**Selected text:**
--- Start ---
I know this country quite well. IF we ever get another wolf hunting season again in the U.P., this is where I am going to apply for a tag. 

The wolf protection folks raise hell about sport hunting because they advance the argument that sport hunting induced motality has the POTENTIAL to disrupt a wolf pack's social hierarchy structure, causing the pack to disintegrate (this is totally theoretical), again with the potential of pack members experiencing mortality from malnutrition. I have never found any study that supports this claim. Additionally, the MDNR focused their permits on this area with the background hope that the hunt mortality rate would be high enough to cause these packs to restructure. With the number of winter kill deer (mostly fawns with some adults) that "pop" out of the snow each spring, there is very likelihood of massive malnutrition occurring due to social structure alteration post-wolf hunt. 

But, without a hunt that includes a trapping component, wolf mortality will likely fall well below management goal. 

Simply look at Wolf Kill statistics stratified by mortality type from their hunts for my rationale in advocating for a wolf trapping component, which Could be more pack specific, particularly in this area.
--- End ---
[Entries drawn from a collection]
--- Start ---
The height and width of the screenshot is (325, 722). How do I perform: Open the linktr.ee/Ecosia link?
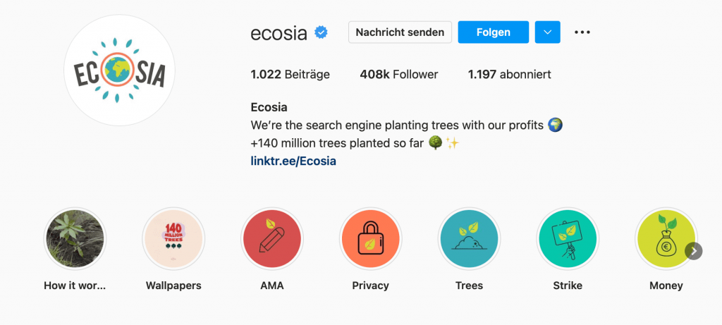(x=293, y=161)
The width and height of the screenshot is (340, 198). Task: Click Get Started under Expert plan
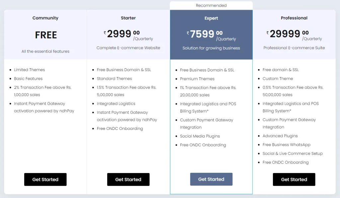coord(211,179)
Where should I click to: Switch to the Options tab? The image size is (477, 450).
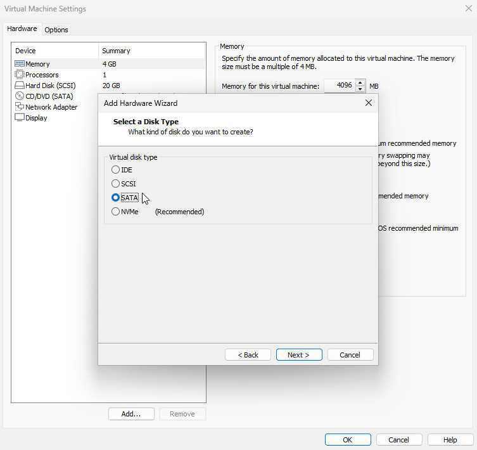(56, 30)
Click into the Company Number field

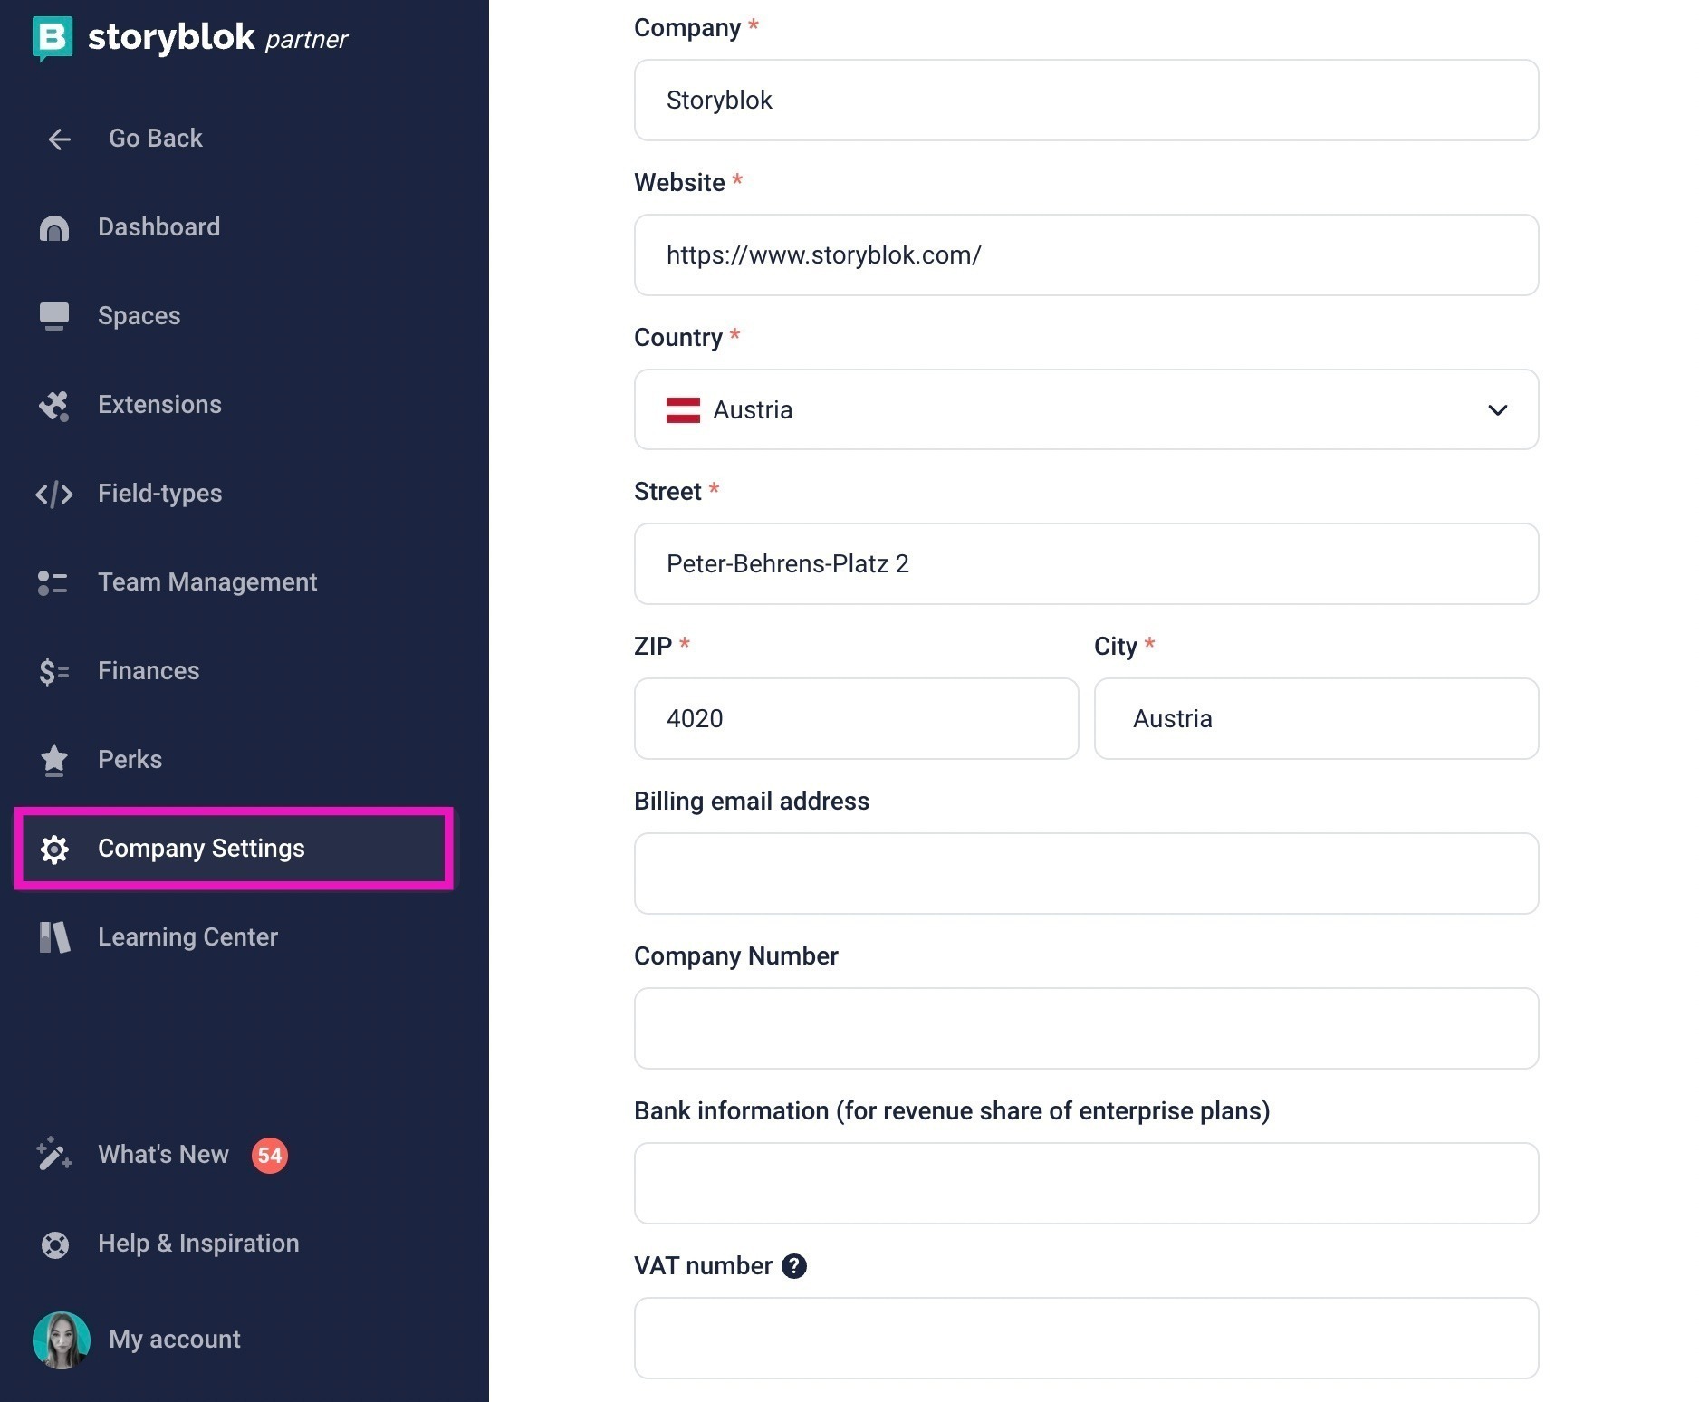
--- End ---
**Goal:** From the post on wolf hunting, set down word for word the passage that begins with "Simply look at" and ends with "in this area.".

**Exercise result:**
Simply look at Wolf Kill statistics stratified by mortality type from their hunts for my rationale in advocating for a wolf trapping component, which Could be more pack specific, particularly in this area.